Cluster diagrams based on upstream and downstream junction fragment sequences in L. monocytogenes isolates described in Table S1 in the supplemental material; the plant information and prophage type are labeled in the figure. (A) Upstream junction fragment cluster diagram. (B) Downstream junction fragment cluster diagram. Nodes are labeled with bootstrap values. *, plant information is not available.
Fig. 3.
Fig. 3.
(A) Epifluorescence photomicrographs showing different cell densities of L. monocytogenes on food-conditioning films. The number in the upper right corner of each picture indicates the cell density score, with 0 indicating absence of cells (turkey, no cells added) and 1 indicating very small (glass only, no food-conditioning film), 2 indicating small (hot dog with strain J1703), 3 indicating moderate (hot dog with strain OB020790), 4 indicating large (chicken with strain J1703), and 5 indicating very large (turkey with strain 08-5923) amounts of cells observed on the slides. Bars, 20 μm. (B) Epifluorescence photomicrographs showing the degradation of food-conditioning films and biofilm formation by the ECV strain (08-5923). Red arrows indicate undegraded food-conditioning films, and yellow arrows indicate biofilm formation. Bars, 40 μm.
Fig. 4.
Fig. 4.
Sequences of putative adaptons within comK prophages in epidemic clone strains of L. monocytogenes show 100% sequence identity within a processing plant over a 12-year period (plant D) but vary between processing plants (plants A and E). The putative adaptons ORFs HP1, HP2, gp15, gp13, and partial int (locus designations LMOh7858_2410, -2411, -2421, -2426, and -2475, respectively) are present in sequenced genomes of 1/2a and 4b serotypes of L. monocytogenes that contain the comK prophage and show 100% sequence identity within 1988 and 2000 ECIII isolates. The putative adaptons ORFs gp27 (LMOf6854_2338) and HP3 (LMOf6854_2375) (arrows shaded gray) indicate those comK prophage genes that are unique to serotype 1/2a strains but are not present in the ECII serotype 4b strain. comK′, N-terminal comK fragment; HP1, hypothetical protein 1; HP2, hypothetical protein 2; gp27, phage gp27 protein; gp15, phage gp15 protein; gp13, major tail protein; HP3, hypothetical protein 3; int, integrase; ′comK, C-terminal comK fragment. Arrows point to the corresponding positions of these loci in the comK prophage in ECII, ECIII, and ECV strains. Blocks (adaptons) with different shading indicate nonidentical sequences, and black blocks indicate 100% sequence identity within ECIII isolates.
Fig. 5.
Fig. 5.
Comparison of comK prophage genes in 1/2a and 4b serotypes of Listeria monocytogenes with sequenced bacteriophage genomes. Regions that correspond to different bacteriophages are shaded.
Fig. 6.
Fig. 6.
Proposed model for rapid niche-specific adaptation and persistence of L. monocytogenes.

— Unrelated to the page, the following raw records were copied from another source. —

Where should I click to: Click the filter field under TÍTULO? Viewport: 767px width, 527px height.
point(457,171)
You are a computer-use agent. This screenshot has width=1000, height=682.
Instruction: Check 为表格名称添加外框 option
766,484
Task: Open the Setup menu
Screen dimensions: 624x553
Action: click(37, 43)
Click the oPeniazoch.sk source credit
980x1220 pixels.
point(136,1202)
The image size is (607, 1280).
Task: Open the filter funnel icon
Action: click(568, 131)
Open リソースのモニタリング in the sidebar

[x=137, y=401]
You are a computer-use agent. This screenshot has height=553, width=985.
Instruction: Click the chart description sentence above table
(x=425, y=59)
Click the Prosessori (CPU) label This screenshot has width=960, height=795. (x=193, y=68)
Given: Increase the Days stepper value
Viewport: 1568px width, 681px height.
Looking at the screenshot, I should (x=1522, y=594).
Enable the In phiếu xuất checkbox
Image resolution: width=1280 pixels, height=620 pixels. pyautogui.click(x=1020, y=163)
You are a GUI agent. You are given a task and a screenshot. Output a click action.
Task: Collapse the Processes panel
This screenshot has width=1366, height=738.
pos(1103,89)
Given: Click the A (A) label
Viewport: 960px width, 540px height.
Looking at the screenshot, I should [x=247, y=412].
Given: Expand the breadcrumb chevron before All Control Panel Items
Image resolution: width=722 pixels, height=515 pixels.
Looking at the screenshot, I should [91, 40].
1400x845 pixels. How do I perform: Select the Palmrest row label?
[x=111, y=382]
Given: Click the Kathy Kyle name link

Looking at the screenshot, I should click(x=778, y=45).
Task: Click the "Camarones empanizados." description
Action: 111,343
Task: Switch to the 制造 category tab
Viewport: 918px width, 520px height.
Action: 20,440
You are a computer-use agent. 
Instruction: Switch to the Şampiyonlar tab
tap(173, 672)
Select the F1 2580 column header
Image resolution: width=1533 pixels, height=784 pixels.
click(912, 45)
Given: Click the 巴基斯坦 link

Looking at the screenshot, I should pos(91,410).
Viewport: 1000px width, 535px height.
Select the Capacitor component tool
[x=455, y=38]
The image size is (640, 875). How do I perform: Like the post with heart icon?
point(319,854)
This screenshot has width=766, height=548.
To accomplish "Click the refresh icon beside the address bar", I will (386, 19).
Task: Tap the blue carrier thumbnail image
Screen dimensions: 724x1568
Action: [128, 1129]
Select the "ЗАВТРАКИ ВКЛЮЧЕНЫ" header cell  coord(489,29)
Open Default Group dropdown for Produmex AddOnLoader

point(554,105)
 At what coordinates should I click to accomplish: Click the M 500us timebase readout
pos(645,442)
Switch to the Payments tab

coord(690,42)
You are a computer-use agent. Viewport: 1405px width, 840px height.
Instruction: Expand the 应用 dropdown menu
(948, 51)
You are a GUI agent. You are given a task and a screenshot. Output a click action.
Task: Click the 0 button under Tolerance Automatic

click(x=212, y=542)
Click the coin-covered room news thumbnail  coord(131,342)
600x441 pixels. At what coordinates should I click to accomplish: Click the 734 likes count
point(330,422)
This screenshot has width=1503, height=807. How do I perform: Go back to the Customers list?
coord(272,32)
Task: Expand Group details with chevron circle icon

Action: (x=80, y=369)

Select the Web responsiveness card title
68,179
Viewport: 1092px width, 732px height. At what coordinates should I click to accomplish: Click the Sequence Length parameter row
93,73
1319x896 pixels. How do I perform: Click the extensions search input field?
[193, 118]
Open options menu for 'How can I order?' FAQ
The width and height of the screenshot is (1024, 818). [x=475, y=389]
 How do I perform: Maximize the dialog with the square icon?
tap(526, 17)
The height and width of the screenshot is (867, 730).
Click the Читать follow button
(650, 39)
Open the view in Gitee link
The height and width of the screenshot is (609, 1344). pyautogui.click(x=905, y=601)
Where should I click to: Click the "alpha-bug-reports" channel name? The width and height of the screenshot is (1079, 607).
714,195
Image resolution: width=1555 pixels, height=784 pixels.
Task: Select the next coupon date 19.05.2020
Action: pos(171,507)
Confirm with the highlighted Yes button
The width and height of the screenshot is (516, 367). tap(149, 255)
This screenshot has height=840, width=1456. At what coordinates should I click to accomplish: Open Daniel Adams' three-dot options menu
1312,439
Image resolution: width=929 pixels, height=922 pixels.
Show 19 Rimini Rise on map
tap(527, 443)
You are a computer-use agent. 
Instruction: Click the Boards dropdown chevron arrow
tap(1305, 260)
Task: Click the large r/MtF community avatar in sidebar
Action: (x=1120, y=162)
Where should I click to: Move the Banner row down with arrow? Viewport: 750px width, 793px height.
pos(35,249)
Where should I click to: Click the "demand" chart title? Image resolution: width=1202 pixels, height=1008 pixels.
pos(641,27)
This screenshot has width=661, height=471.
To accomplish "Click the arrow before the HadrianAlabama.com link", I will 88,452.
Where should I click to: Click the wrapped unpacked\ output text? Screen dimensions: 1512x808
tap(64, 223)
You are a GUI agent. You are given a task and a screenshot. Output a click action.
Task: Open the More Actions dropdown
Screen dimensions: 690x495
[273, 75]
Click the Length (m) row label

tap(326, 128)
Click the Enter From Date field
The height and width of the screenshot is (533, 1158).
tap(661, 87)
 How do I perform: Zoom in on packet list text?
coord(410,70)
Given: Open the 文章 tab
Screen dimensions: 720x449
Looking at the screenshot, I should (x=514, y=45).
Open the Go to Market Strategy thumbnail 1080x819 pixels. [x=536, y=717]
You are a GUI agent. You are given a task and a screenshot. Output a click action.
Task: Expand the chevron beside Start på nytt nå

The cycle starts at the top with spontaneous induction of a rapid adaptation island (RAI) in the donor cell, followed by RAI phage formation and transduction of donor RAI into a recipient cell, which also contains a defective RAI or infective lysogenized phage integrated into its chromosome. Recombination between donor RAI and recipient RAI/comK prophage generates numerous RAI recombinants. Natural selection then acts on RAI recombinants to yield unique persistent prophage types that are adapted to individual processing plants or multiple plants manufacturing the same type of food product and thus produce the same type of food-conditioning film.